Такая же задача проведения прогнозных физических расчетов возникла и при исследованиях начальной загрузки и выхода в режим установившихся перегрузок топлива в РБМК. Непосредственно воспользоваться программой Акимова для РБМК было нельзя, так как последний заметно отличался не только размерами, но и структурой активной зоны. Программу надо было фактически писать заново, оставив только метод. За эту работу взялись опытные физики-программисты НИКИЭТ Борщев, Карпов и Румянцев. В результате родилась программа БОКР. Она, конечно, была далека от совершенства, но позволяла оценивать мощность каждого канала. Существовавшие в то время вычислительные машины не давали возможности выполнения точных расчетов. Кроме того, программа была двумерной, и высотные поля надо было считать как-то отдельно. По мере роста быстродействия машин и объема оперативной памяти программа БОКР постоянно совершенствовалась, но и то, что мы могли с ее помощью получать, позволяло физикам лучше понять, с каким реактором придется иметь дело эксплуатационникам, и отражать это в проектной документации и инструкциях.

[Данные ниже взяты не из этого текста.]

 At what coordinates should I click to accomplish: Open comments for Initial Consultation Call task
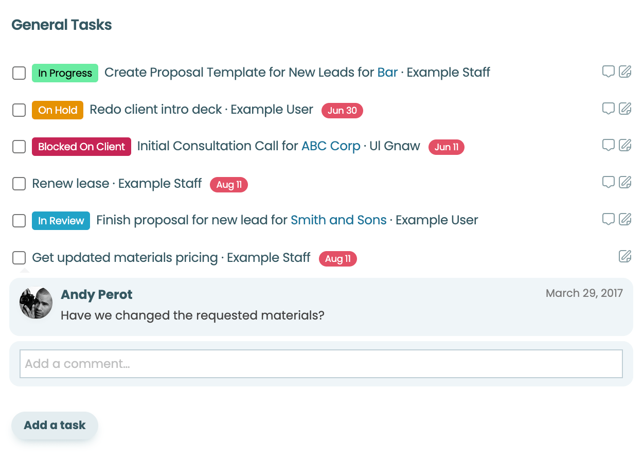(609, 145)
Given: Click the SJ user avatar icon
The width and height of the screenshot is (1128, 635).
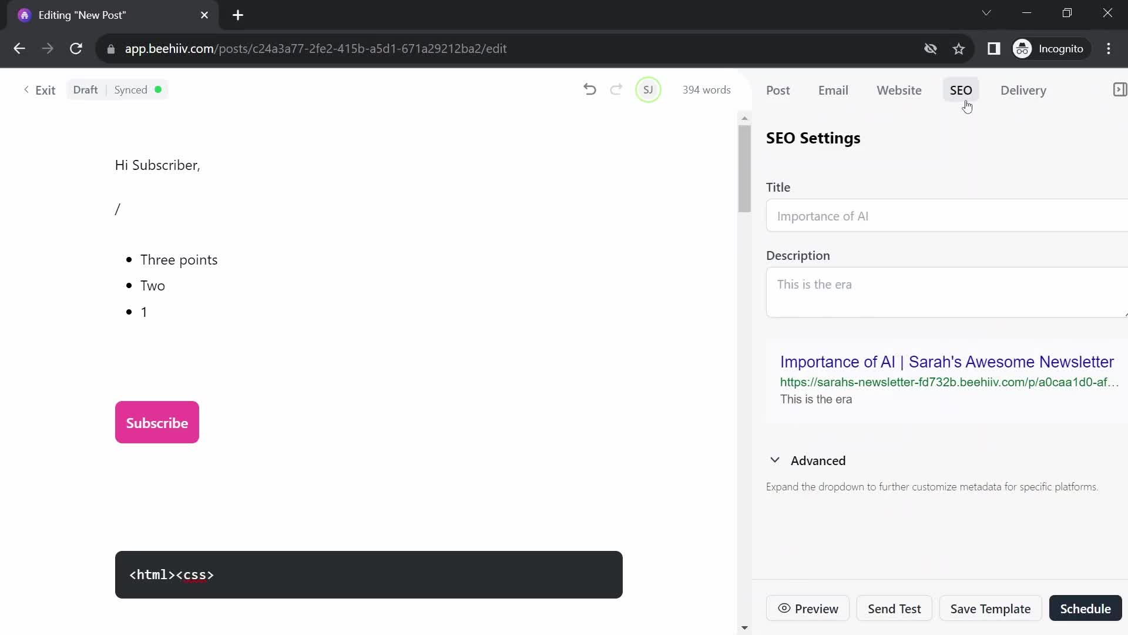Looking at the screenshot, I should (x=649, y=90).
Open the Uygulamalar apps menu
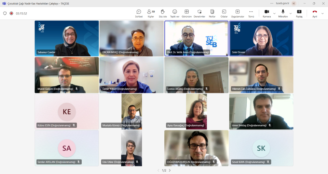This screenshot has width=328, height=174. pyautogui.click(x=237, y=13)
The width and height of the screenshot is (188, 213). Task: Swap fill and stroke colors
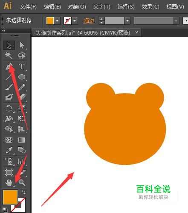23,192
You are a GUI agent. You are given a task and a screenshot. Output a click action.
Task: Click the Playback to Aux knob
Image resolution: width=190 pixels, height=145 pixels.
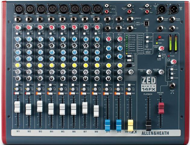click(149, 72)
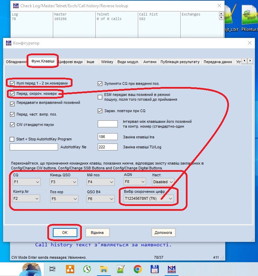
Task: Click the 'Допомога' help button
Action: (x=163, y=233)
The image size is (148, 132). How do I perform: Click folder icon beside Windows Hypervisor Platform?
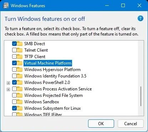20,70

Продолжая исследования полей энерговыделения в различных ситуациях, постепенно забирались и в экзотические случаи, которые могут возникнуть в процессе эксплуатации, и добрались до локальных “котлов”. Результат нас поразил. Оказывается, в случае неудачной перегрузки топлива и неудачных действий со стержнями регулирования можно в реакторе получить такие нейтронные поля, что отдельные каналы будут иметь мощность, на порядок отличающуюся от мощности остальных каналов. И если рядом нет стержней, “подавить” этот “котел” нечем. Напуганные полученными результатами, мы отправились к С.М. Фейнбергу. Для него полученный результат был также неожиданным. Правда, он его отнес к несовершенству методов расчета. Такие мысли были и у нас. Неточностей в расчетах было достаточно много. Это касалось как подготовки констант, так и выбора расчетных точек. Но, подкрепляемые опытом работы с белоярскими реакторами, мы продолжали свои исследования, все более убеждаясь в том, что такие ситуации возможны.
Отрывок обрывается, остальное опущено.